INFORMATION GIVEN Block Start

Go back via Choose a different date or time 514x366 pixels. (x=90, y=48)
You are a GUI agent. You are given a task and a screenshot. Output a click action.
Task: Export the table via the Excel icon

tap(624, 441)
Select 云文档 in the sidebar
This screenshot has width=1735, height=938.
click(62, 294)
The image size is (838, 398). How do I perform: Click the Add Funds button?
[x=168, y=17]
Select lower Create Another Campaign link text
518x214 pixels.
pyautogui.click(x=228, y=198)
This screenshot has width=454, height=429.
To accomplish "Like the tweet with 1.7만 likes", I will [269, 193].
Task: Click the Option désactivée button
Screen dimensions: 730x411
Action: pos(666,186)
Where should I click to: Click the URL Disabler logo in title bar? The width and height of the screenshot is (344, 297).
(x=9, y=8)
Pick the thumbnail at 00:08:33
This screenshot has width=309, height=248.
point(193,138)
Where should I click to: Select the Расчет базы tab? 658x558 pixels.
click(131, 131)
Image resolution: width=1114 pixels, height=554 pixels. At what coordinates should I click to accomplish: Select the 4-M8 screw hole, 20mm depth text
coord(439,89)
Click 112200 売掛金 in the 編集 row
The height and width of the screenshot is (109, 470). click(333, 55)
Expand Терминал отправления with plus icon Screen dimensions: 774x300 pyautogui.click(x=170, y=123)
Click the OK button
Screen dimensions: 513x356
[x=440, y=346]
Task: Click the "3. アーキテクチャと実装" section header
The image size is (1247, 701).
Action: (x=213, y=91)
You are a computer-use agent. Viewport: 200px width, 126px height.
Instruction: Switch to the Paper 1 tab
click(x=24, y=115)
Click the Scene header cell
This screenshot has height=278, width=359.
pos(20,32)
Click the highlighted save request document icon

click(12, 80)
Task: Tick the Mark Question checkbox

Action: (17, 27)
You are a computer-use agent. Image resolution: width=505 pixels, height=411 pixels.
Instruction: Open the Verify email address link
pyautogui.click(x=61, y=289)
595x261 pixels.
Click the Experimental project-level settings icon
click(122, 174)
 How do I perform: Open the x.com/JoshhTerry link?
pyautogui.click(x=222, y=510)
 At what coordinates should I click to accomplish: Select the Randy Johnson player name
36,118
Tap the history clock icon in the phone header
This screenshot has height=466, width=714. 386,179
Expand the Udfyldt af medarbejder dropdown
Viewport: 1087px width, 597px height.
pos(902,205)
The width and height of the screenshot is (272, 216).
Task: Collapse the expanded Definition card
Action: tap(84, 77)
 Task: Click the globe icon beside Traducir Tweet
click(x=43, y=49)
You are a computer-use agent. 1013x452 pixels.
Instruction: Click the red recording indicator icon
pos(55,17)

INFORMATION GIVEN Block End

TASK BRIEF
When you find a line in the records that contains the word "with", copy it.

COMPLETED TASK
To accomplish "Like the tweet with 1.7만 likes", I will [269, 193].
Expand Терминал отправления with plus icon Screen dimensions: 774x300 pyautogui.click(x=170, y=123)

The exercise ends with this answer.